QUOTE (Supes @ Jun 24 2004, 10:29 PM)
QUOTE
4) I liked the set up of the character in SPIDERMAN. It was faithful to its source, unlike the nonsense of say, SUPERMAN, BATMAN, BATMAN FOREVER, THE HULK, and DAREDEVIL, to name a few off the top of my head.
Just a note on this comment Civ, I see what you've said with most, but I'm curious about the inclusion of Batman. Apart from making Jack Napier the Joker and the killer of Bruce Wayne's parents what else was out of place here in the history of The Batman?
Actually, I think in the case of Batman, that's enough. Batman's parents were murdered by a stranger. he fights crime because crime, as a faceless entity, killed his parents. Much later a comic book writer in a weak moment gave that stranger a name, and allowed Batman a moment of accidental catharsis when the guy stepped in front of a truck. bad move, that.
Worse in the movie: the Joker killed Batman's parents? Ok, so where is his motivation when he gets to kill the Joker? Is his childhood anger against all criminals not now resolved? Shouldn't he just retire? I think this shift, to make the Joker somehow "more villainous," is weak and unnecessary. It really bugged me the first time I saw it. I also found it weak and unnecessary when DAREDEVIL cribbed the device, making the Kingpin the man responsible for killing Murdock's drunken-palooka dad. At least Daredevil never really derived his motivation from revenge, even if that lame duck of a film tried to make the claim. But Batman! Revenge is all he's got!

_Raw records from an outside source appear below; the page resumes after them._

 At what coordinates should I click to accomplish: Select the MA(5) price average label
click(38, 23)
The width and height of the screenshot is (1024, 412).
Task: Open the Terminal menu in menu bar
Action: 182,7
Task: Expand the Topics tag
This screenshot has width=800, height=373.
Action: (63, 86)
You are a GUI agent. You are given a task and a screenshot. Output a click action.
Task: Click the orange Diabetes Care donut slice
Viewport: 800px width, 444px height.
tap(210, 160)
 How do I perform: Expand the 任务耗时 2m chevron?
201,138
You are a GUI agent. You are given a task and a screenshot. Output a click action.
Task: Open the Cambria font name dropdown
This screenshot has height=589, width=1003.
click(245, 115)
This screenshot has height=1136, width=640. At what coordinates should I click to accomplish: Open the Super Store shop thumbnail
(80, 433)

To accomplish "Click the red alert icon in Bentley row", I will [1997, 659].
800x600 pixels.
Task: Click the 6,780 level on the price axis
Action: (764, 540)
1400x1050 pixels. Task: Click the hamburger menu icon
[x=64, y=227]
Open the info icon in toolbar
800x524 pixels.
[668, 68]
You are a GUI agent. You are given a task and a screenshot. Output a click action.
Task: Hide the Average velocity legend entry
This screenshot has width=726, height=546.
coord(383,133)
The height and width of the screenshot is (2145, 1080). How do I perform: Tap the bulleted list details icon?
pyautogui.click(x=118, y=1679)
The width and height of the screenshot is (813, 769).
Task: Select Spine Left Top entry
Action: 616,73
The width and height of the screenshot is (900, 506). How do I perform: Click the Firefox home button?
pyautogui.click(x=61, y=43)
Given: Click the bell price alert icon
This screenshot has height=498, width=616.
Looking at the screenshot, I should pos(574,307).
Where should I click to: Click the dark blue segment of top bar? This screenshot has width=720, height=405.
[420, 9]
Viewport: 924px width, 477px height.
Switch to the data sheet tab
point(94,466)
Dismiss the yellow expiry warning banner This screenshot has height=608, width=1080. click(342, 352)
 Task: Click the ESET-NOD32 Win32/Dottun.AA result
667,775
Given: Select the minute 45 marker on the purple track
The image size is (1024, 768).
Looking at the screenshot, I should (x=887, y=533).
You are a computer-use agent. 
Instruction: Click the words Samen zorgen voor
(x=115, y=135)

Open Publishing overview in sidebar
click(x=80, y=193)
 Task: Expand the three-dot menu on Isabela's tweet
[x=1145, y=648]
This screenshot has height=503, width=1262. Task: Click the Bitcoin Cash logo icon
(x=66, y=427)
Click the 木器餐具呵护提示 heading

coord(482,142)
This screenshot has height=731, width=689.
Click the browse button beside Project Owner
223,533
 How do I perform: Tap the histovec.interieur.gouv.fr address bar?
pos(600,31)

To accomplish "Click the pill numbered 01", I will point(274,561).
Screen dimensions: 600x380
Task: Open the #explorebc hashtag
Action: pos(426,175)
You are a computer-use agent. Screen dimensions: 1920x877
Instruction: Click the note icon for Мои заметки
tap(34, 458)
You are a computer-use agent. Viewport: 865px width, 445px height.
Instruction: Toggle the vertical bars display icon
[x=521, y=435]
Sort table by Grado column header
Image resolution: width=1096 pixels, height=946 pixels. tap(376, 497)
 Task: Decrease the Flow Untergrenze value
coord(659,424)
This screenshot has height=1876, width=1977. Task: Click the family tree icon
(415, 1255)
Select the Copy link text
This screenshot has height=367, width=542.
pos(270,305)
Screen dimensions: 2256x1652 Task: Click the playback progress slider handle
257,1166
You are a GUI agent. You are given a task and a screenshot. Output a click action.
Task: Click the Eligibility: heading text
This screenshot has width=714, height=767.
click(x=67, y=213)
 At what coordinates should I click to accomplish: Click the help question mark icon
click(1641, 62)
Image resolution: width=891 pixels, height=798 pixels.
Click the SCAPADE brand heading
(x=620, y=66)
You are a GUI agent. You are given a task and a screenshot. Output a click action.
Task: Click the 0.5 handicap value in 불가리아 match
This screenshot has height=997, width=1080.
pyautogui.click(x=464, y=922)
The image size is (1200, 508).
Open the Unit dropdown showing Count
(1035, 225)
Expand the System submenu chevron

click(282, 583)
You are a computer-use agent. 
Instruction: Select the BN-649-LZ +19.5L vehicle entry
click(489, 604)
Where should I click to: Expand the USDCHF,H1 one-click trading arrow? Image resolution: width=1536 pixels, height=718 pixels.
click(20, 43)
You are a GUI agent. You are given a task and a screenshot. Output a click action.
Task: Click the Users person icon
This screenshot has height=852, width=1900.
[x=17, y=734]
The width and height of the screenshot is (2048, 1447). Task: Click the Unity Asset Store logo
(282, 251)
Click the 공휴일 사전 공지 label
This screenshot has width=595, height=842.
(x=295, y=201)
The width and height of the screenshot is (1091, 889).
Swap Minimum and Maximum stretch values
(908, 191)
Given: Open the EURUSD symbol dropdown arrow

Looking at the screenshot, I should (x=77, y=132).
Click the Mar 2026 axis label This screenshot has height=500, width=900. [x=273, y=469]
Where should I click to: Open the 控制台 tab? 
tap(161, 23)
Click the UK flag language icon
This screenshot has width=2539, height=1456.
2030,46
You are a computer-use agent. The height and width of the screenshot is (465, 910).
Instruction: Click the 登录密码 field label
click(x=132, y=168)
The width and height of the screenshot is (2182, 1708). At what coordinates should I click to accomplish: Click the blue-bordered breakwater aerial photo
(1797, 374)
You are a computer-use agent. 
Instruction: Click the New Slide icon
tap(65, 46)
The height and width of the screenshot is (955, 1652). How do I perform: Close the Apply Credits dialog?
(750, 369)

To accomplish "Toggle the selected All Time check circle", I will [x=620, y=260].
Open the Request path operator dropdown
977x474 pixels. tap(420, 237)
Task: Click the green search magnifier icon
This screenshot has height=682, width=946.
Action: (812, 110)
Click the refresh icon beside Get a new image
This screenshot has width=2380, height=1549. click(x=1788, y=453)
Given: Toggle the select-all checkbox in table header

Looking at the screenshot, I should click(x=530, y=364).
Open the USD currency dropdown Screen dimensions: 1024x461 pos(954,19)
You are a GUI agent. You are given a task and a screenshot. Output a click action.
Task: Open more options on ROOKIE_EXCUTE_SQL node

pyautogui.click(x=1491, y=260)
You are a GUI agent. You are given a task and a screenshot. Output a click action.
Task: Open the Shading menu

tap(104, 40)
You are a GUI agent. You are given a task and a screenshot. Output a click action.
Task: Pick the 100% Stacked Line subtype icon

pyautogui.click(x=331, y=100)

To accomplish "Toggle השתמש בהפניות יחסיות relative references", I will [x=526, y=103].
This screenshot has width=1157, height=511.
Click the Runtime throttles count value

The changes in SUPERMAN and SPIDERMAN are frankly cosmetic in comparison. They don't affect the basic motivation of the hero. I included SUPERMAN on the list , obviously because of Brando's red S shirt, but really my biggest complaint with SUPERMAN was how he travelled back in time at the end to save Lois Lane. With SPIDERMAN my biggest complaint was when the rough construction worker shouted from the bridge at the Green Goblin: "Fuck you, Afghanistan! Weesa gonna bomb you!" and then people started throwing rocks and garbage from the Brooklyn Bridge. That bit made me squirm.
"I had a lot of different ideas. At one point, Luke, Leia and Ben were all going to be little people, and we did screen tests to see if we could do that." -George Lucas, in STAR WARS: the Annotated Screenplays (p197).